▶ EXCERPT PROVIDED:
>>

When was the last time you said yes to something to please others? Last week? Yesterday? Maybe even today? Well, this is something I do all the time.

I'm the colleague who will offer to take on that crappy work task that everyone not-so-subtlety said no to by avoiding all eye contact when it was pitched in a team meeting just because I feel bad that no one is offering. I'm the friend who will offer to drive 5 times further than anyone else when agreeing on a place to meet in fear of coming across too selfish by asking people to travel further up north, only to realise the next day that I have 5 times further to go to get home. Not ideal when you're accompanied by an unwanted stinking hangover and an overwhelming need for sleep.

I am fully aware that my inability to say no has a detrimental effect on my self esteem, yet I continue to do it. WHY?! By putting other people's needs above my own, I was telling myself my needs are less important. I was telling myself that I was less important. This week, I channeled my inner Karamo Brown and decided that was going to change. (And if you don't know who Karamo Brown is, you need Queer Eye in your life, pronto. Seriously though, where the hell have you been without the Fab Five in your life?!)

1st March marks what would have been my Dad's 51st birthday. As some of you reading this may know, my Dad sadly died in 2013 at the age of 45. The one thing I'd feared as a child had became a living nightmare. This great influence in my life that I absolutely adored and idolised was taken from us. It's something we, as a family, each struggle with every day, but something we have no choice but to live with.

As anyone who has lost someone will know, birthdays, anniversaries and any signficant dates in the calendar are overshadowed by a sense of loss. You can never predict how you're going to feel, so you prepare for every possible emotion.

This year, Dad's birthday fell on a leaving party that had been organised for my now former housemate. In fear of letting anyone down, I committed to the event, knowing full well it was Dad's birthday. As the days rolled by and the date crept ever closer, I became increasingly stressed about how I could mask my feelings on the day. How did I pretend it was just another day? How did I suppress my grief and make sure I didn't ruin the night for everyone? As you can see, my concerns were completely focused on everyone else. I was suffering because I was so worried about what other people might think. But what about me? What did I think and need? Why wasn't that important to me?

So, this week, I decided to do something completely out of character. I decided to put myself first for once and plucked up the courage to ask my former housemate if she would mind if I headed home to be with my family on such a significant day. Pretty understandable, right? Normally, I'm all for eating my body weight in tacos, drinking too much prosecco and hitting the d floor, like we'd planned for her leaving do, but it simply landed on the wrong day.

<<

▶ DATA ENTRIES:
>>

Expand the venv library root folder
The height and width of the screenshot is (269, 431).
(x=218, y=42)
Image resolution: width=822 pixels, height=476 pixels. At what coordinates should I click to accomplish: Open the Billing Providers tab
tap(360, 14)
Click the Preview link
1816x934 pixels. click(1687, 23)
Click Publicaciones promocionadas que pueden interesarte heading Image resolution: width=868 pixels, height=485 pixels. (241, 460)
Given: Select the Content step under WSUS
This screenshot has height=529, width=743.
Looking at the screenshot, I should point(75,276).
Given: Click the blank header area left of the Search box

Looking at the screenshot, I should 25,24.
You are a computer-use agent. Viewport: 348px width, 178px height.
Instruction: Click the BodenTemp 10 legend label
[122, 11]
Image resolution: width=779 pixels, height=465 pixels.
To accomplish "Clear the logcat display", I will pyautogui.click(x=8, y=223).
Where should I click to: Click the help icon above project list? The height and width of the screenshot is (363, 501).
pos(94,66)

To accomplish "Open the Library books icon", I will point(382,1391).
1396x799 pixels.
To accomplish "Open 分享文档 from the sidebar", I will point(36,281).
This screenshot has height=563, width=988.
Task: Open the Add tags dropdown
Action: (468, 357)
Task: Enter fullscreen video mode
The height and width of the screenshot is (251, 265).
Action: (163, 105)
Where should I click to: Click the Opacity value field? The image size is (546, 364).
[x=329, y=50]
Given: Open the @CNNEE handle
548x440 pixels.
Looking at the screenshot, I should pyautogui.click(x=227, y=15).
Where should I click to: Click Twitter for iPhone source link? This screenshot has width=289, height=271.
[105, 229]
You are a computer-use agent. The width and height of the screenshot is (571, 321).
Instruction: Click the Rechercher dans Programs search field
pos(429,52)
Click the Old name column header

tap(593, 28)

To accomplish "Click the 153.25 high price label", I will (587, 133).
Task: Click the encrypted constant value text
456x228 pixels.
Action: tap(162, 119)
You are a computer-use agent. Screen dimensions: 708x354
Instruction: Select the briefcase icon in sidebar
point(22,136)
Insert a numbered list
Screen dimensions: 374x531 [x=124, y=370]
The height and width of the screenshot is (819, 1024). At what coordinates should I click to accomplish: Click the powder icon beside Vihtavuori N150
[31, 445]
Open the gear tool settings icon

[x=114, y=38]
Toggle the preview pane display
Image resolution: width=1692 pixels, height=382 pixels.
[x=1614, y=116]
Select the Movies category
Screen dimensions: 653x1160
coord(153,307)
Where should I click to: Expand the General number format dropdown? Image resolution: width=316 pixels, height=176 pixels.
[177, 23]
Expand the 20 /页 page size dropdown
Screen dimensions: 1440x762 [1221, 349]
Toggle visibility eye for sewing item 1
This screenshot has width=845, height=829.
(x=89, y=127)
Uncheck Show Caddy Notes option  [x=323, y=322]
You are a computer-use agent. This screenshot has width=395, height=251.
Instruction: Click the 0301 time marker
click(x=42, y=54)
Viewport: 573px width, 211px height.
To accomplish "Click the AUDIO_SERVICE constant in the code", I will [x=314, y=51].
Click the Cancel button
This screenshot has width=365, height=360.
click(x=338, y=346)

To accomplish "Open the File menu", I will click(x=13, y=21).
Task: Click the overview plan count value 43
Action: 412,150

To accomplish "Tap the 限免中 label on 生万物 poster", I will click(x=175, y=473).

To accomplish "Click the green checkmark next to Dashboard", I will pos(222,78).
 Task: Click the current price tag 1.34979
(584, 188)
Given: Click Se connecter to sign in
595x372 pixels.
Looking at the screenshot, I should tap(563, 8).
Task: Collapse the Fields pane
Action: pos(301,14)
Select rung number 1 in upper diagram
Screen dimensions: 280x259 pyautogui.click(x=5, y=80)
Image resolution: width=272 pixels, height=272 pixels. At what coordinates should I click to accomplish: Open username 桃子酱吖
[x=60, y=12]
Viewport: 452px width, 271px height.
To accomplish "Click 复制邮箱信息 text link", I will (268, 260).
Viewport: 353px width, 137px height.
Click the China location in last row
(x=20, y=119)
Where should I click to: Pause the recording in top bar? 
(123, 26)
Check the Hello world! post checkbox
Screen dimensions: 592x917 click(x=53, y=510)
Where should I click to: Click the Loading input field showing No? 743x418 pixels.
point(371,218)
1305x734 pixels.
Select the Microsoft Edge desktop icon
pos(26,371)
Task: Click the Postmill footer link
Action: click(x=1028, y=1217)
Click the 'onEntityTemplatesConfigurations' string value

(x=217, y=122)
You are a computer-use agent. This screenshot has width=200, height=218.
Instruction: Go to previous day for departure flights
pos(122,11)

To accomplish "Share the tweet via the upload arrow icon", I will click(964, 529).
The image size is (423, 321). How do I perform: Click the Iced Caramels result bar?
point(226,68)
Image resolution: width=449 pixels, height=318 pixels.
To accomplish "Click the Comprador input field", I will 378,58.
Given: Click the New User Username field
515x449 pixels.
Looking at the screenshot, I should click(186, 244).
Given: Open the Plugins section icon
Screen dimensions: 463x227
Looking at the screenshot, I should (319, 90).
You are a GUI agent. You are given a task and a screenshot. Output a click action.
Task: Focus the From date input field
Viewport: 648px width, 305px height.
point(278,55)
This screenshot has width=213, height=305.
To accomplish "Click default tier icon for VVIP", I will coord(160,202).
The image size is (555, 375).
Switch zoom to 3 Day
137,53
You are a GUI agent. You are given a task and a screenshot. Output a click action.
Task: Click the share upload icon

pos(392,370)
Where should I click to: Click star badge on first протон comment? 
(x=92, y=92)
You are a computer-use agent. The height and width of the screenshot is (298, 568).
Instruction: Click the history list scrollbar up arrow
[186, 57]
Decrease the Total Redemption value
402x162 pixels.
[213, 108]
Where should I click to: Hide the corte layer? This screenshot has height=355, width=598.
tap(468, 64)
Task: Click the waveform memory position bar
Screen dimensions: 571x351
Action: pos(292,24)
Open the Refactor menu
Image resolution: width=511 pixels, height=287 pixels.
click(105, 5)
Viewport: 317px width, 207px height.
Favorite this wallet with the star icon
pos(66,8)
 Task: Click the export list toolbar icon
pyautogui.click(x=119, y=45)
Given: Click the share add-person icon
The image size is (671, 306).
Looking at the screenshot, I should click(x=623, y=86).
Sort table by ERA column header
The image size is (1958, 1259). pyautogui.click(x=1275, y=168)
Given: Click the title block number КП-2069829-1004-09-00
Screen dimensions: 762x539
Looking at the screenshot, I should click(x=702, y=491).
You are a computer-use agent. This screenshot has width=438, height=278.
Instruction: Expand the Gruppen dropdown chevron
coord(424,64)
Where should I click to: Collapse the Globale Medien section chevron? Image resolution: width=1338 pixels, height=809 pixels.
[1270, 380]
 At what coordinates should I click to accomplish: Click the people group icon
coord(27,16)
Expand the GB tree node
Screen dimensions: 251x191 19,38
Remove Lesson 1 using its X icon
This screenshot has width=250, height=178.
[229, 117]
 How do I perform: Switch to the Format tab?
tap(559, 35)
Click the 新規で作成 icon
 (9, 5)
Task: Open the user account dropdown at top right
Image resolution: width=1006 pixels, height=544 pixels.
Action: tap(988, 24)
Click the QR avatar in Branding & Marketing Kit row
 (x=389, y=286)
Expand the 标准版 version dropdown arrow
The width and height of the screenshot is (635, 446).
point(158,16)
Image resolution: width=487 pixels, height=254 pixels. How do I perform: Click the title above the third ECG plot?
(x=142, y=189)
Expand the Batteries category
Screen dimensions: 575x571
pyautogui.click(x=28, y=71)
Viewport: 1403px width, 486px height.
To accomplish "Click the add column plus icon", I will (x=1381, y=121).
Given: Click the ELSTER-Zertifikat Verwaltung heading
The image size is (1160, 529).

<<

▶ EXERCISE INSTRUCTIONS:
Pick up the personal blog post about learning to stop saying yes to please others, and continue it from its final sentence.

▶ OUTPUT OF THE TASK:
The truth is, if people are really your friends, they'll understand why you need to put yourself first sometimes. You can tell when someone has a genuine reason for declining an invite and when someone is just simply being a lazy sod. I think we can all admit that we have committed to things in the past out of fear of disappointing someone. We predict the conversation before it has even taken place- a full blown role play in our heads with 75 different, often unrealistic, outcomes. But guess what? 9 times out of 10 it's fine and people do understand when it's for the right reasons, just like my old housemate did. And as for that 10th time? Well, there is only one acceptable and celebrated diva in this world and that's RuPaul. Anyone else can literally sashay away.

Just to make it clear, I'm not suggesting you now start declining work meetings because scrolling through memes on insta is how you'd prefer to spend your day. Sadly, there are some things we can't say no to in life (well, not unless we want to end up unemployed). I'm simply saying that I have personally found that it's okay to say no to some things in life and I feel more empowered doing so. It taught me that next time I agree to anything, my needs and wants should be my first consideration and concern.

I know there will be plenty of people who struggle to say no too. So, just to prove how easy it could be, let's practice saying no together now. I've even collated a list of questions which are certain to generate such a strong response:

Is there anyone left in the UK who isn't sick of hearing the word Brexit 8,000 times a day?

Is there a greater national treasure than Sir David Attenborough?

Should people who dislike dogs be trusted?

See! Saying no isn't so hard, is it?

So, to sum up my learnings for this week, I will no longer automatically say yes to anything just to please others... but I can't promise anything if Harry Styles, Tom Hardy or Ryan Gosling are thrown into the mix.